## Material dado
◆ ◆ ◆
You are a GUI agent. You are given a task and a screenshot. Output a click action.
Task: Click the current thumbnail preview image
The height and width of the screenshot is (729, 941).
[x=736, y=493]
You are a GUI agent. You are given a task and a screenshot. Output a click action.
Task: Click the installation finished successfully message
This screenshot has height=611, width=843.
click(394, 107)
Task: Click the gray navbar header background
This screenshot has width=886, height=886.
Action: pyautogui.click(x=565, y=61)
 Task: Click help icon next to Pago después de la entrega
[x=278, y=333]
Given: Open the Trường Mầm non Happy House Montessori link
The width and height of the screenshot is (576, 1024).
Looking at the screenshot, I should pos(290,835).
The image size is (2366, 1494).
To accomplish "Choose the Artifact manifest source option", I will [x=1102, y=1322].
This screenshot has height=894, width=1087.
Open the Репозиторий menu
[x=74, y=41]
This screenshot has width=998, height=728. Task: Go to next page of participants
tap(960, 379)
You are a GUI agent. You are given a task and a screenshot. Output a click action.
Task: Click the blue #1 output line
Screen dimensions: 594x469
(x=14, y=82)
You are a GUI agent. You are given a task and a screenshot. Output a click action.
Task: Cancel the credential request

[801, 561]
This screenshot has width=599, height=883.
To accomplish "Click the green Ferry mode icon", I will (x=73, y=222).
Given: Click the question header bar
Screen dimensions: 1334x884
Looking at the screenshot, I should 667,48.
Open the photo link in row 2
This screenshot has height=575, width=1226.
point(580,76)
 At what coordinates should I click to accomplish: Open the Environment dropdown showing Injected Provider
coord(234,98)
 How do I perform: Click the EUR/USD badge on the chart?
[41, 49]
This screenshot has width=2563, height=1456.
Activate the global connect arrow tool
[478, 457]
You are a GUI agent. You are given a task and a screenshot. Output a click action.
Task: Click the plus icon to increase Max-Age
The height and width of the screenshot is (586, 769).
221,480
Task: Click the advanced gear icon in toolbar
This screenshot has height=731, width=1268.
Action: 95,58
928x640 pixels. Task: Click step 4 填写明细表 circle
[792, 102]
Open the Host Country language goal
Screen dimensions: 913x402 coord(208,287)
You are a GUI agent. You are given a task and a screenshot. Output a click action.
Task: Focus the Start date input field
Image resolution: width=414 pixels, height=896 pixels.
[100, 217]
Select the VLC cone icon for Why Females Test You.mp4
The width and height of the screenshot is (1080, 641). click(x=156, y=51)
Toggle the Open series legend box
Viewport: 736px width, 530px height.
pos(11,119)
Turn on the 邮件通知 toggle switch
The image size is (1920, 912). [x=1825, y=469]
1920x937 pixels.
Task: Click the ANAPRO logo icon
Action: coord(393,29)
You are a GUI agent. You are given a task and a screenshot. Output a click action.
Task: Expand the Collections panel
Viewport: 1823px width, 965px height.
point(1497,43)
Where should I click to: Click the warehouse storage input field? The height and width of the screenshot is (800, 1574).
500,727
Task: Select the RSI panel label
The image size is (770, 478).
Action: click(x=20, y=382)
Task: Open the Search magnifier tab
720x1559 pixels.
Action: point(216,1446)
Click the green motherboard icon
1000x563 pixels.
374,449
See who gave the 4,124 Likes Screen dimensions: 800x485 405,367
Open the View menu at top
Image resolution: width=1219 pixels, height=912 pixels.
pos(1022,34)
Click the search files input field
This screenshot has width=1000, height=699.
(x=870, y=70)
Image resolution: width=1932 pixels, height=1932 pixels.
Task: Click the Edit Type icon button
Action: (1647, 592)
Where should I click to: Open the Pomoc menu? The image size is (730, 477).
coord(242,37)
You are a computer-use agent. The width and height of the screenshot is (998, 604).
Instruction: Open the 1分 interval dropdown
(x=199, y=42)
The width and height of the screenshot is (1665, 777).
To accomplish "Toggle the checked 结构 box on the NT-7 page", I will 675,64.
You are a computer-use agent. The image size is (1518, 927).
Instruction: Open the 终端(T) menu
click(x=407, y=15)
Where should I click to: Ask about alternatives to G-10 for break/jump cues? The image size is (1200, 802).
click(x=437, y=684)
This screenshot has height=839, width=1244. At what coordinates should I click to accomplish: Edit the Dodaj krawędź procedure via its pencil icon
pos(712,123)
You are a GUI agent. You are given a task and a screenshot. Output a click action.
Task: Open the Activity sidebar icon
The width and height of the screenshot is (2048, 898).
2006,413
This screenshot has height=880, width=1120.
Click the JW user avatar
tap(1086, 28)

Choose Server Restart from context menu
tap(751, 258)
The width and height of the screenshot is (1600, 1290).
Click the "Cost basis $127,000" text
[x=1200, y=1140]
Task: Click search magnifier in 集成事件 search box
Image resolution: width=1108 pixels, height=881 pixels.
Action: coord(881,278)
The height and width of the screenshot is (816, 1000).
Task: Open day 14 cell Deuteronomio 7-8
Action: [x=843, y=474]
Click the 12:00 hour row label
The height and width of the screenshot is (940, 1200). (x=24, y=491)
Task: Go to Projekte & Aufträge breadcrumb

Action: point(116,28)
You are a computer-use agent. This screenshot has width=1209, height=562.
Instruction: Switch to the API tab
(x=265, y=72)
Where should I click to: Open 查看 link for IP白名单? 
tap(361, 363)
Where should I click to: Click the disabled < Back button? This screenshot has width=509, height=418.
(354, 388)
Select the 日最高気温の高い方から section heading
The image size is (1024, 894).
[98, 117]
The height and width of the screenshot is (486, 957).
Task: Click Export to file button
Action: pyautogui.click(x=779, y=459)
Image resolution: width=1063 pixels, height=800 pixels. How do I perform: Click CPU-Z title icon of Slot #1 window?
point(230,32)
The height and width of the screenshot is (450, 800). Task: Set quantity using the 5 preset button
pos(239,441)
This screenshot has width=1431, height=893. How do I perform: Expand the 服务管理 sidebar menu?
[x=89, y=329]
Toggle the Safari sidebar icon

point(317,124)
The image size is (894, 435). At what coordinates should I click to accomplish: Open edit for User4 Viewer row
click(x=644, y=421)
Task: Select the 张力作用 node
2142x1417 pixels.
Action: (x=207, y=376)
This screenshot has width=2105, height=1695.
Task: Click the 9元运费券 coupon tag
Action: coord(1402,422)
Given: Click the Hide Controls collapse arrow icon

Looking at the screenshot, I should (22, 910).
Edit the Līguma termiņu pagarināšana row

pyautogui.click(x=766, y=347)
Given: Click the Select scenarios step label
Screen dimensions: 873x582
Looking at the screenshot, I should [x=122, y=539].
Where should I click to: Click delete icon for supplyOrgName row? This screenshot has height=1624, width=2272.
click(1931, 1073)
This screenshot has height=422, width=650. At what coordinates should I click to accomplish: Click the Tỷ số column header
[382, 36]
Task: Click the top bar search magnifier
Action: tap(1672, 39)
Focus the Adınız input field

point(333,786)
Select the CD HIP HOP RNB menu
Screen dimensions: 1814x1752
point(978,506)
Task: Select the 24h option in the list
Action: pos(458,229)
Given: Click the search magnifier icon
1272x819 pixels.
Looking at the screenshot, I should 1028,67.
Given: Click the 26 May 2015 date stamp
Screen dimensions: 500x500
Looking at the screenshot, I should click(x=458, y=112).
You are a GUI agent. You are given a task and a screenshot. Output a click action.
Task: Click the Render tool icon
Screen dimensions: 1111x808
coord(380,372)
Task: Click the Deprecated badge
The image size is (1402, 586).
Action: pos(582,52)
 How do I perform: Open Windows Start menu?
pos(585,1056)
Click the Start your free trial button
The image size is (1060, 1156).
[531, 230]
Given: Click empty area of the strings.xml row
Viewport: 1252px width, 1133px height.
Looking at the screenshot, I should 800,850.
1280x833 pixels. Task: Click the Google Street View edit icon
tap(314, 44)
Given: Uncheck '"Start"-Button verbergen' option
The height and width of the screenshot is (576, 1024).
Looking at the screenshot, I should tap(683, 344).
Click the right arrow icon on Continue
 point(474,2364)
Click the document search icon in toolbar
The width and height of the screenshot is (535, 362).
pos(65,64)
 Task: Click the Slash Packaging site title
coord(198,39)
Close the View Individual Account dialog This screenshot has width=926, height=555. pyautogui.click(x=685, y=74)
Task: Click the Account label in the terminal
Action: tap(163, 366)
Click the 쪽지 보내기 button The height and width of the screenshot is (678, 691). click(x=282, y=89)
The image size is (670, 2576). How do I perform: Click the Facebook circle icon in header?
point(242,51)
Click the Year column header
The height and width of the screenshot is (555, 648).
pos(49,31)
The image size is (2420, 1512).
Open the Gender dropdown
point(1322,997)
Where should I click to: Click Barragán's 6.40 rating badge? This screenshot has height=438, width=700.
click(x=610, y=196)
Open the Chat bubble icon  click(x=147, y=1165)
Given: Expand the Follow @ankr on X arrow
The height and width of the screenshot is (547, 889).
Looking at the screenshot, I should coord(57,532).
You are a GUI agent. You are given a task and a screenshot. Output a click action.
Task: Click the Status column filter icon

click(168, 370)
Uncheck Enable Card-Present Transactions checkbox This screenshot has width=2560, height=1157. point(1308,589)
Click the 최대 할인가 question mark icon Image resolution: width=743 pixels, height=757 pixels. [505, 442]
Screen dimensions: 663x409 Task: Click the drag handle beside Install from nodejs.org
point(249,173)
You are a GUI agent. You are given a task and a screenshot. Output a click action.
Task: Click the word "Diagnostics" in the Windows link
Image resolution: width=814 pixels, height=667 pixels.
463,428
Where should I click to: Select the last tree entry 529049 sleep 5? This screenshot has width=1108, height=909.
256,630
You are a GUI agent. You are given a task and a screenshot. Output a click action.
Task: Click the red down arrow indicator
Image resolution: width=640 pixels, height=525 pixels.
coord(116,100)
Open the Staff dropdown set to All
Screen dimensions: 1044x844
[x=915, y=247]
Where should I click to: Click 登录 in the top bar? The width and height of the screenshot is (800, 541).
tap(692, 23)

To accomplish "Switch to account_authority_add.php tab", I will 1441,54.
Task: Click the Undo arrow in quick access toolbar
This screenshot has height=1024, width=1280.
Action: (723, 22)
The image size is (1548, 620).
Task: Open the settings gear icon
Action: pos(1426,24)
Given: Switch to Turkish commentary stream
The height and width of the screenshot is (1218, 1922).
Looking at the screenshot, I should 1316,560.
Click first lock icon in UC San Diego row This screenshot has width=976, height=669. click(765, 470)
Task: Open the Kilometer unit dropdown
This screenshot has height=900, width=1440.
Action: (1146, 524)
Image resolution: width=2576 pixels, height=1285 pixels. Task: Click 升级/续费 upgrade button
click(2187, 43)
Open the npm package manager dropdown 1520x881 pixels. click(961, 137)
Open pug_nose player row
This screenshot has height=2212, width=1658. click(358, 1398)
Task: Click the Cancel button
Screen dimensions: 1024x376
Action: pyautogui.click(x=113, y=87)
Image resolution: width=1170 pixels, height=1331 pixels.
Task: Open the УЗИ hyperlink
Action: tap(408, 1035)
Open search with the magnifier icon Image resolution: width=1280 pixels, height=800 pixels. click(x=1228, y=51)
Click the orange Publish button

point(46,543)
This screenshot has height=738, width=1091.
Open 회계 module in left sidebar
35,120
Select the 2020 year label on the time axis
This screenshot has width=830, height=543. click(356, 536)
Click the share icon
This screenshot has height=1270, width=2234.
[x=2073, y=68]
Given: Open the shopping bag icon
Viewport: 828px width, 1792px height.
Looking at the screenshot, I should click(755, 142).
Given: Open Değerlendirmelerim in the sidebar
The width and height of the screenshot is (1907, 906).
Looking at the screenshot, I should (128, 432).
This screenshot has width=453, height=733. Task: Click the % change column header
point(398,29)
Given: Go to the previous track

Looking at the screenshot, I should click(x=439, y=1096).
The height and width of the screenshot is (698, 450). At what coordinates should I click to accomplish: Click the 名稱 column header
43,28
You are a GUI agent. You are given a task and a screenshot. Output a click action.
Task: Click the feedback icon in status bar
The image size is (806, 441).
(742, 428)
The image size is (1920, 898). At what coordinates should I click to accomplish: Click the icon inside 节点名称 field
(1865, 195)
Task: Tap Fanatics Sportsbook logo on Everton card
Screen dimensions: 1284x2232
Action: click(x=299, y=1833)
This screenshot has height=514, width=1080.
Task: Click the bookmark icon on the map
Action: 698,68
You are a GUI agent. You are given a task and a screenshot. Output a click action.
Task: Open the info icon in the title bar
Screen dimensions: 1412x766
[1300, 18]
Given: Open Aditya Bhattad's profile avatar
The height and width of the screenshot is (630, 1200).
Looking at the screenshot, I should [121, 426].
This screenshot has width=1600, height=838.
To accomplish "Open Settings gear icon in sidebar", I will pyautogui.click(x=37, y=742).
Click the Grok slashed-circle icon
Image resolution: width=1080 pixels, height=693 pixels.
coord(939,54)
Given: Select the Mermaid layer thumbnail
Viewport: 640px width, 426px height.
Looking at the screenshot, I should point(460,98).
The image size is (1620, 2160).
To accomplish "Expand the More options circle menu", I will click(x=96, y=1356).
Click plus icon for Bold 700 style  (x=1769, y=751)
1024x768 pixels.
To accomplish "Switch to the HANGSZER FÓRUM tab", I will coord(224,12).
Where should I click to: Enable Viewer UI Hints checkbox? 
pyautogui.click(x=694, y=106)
◆ ◆ ◆
## Objetivo
Copia literalmente las líneas del material comenzando en la que contiene "Where should I click to: Select" y terminando en la que contiene "Action: pos(1426,24)", ambas incluidas.

## Respuesta del ejercicio
Where should I click to: Select the last tree entry 529049 sleep 5? This screenshot has width=1108, height=909.
256,630
You are a GUI agent. You are given a task and a screenshot. Output a click action.
Task: Click the red down arrow indicator
Image resolution: width=640 pixels, height=525 pixels.
coord(116,100)
Open the Staff dropdown set to All
Screen dimensions: 1044x844
[x=915, y=247]
Where should I click to: Click 登录 in the top bar? The width and height of the screenshot is (800, 541).
tap(692, 23)

To accomplish "Switch to account_authority_add.php tab", I will 1441,54.
Task: Click the Undo arrow in quick access toolbar
This screenshot has height=1024, width=1280.
Action: (723, 22)
The image size is (1548, 620).
Task: Open the settings gear icon
Action: pos(1426,24)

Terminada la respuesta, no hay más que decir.